Phred wrote:No Anarchist has ever been able to explain satisfactorily who will assume the task of enforcing and why the populace will accept their enforcement as legitimate.
I have often explained, and will be happy to continue to do so until I meet with your satisfaction.
Briefly, the populace will accept as legitimate any enforcement done following procedure the populace considers legitimate. That is what happens today.
The change is that while today, the democratic constitution together with its derivative legal institutions are considered legitimizing, a future anarcho-capitalist (hence "ancap") society would identify a different set of institutions as providing legitimization to enforcement action.
Today, police enforces state court order ("state" in the general sense, including local and federal).
In an ancap society, private enforcement organizations would enforce orders issued by credible, acceptable, legitimate private courts.
There are many areas in life (language and science, for example) in which the community has a fairly unified and coherent conception of legitimate authority, without the need for a central, monopoly authority to exist.
Phred wrote:If this is the case, how is the situation ameliorated by having multiple aggressors competing with each other for who can provide the best service - when the service provided is aggression? How do you envision your enforcers providing their service (enforcement of rules) in a non-aggressive manner?
Aggression is not synonymous with "force", but rather with "initiation of force". Government inherently initiate
force against innocents, at the very least through both taxation and forced exclusion of competitors.

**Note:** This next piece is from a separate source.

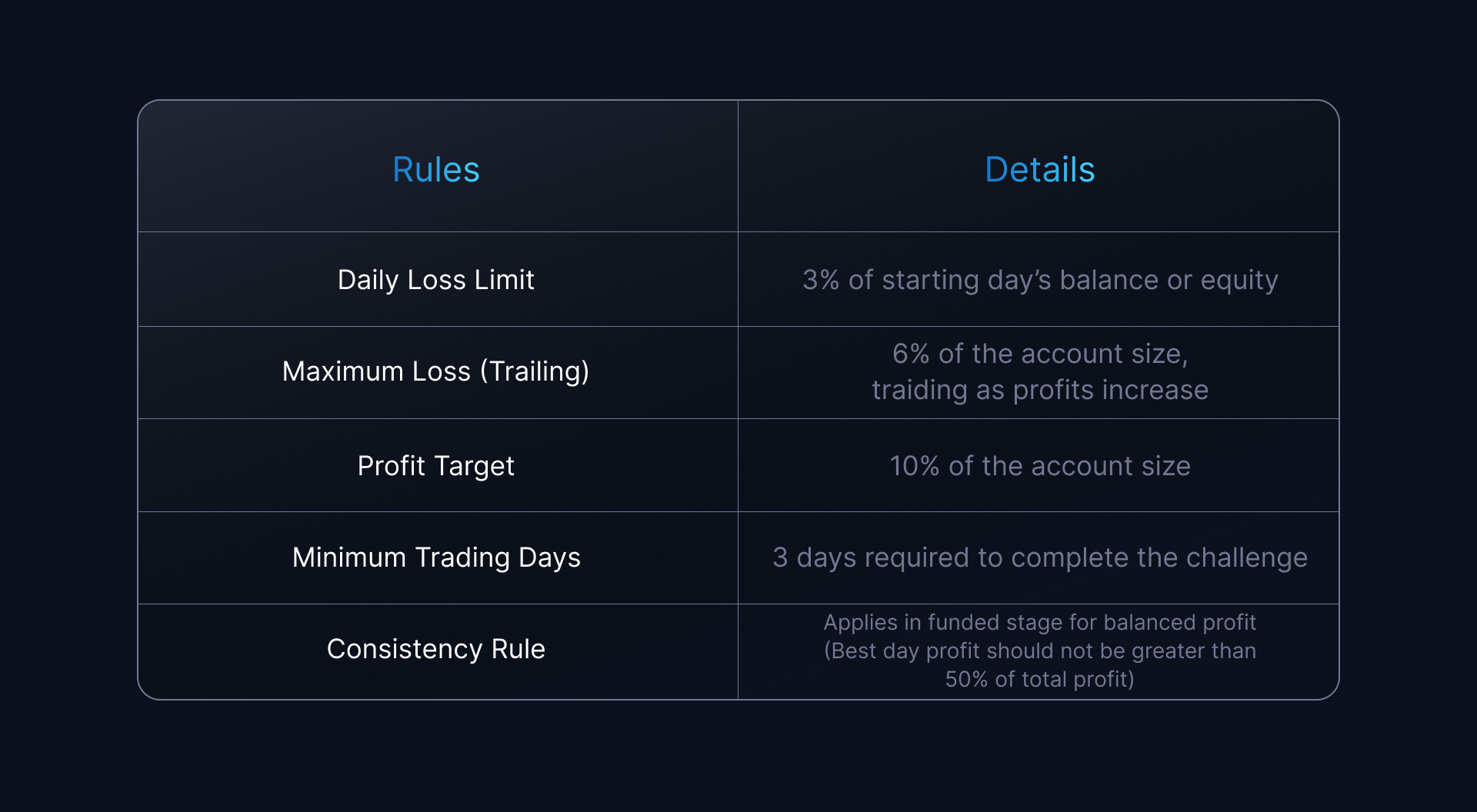Select the Maximum Loss (Trailing) cell
This screenshot has height=812, width=1477.
[436, 371]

Competing enforcement agencies in an ancap society would never (legitimately) initiate
force (i.e. engage in aggression). Their use of force would be restricted to defence or restitution. That rule would be checked through lack of functional immunity. In other words, an enforcement agency is as vulnerable to legal action as is any other person or organization in an ancap society.
If you believe you have been a victim of aggression by an enforcement agency, you can sue them, retaining the services of your own (competing) insurance/enforcement agency in the process. If you are deemed to have been thus harmed (by an independent court which you agreed to), you will be compensated by the aggressor. This restitution mechanism will ensure that those who do use force do not use it aggressively.
redcarpet wrote:How is special operations 'murder' anyway? It's not murder anymore than lawful combat between conventional forces between nations.
Setting aside positive legal questions (I am not expert on international law, but I am fairly certain there are differences between so-called "lawful" combat between conventional forces and special-operations executions), I am focusing on the moral dimension.
Both so-called "lawful" combat operations and
special operation executions are morally equivalent to murder when the people being killed are innocent. As there is no mechanism in either case of ensuring that the people in question are not, in fact, innocent, I make the sweeping assumption that, at least in some cases, innocents are being harmed (a determination that is often abundantly obvious, as when children and babies are killed).
In other words, there is no contradiction between an operation being "lawful" based on international or domestic law, and it being morally equivalent to murder.
Free men are not equal and equal men are not free.
Government is not the solution. Government is the problem.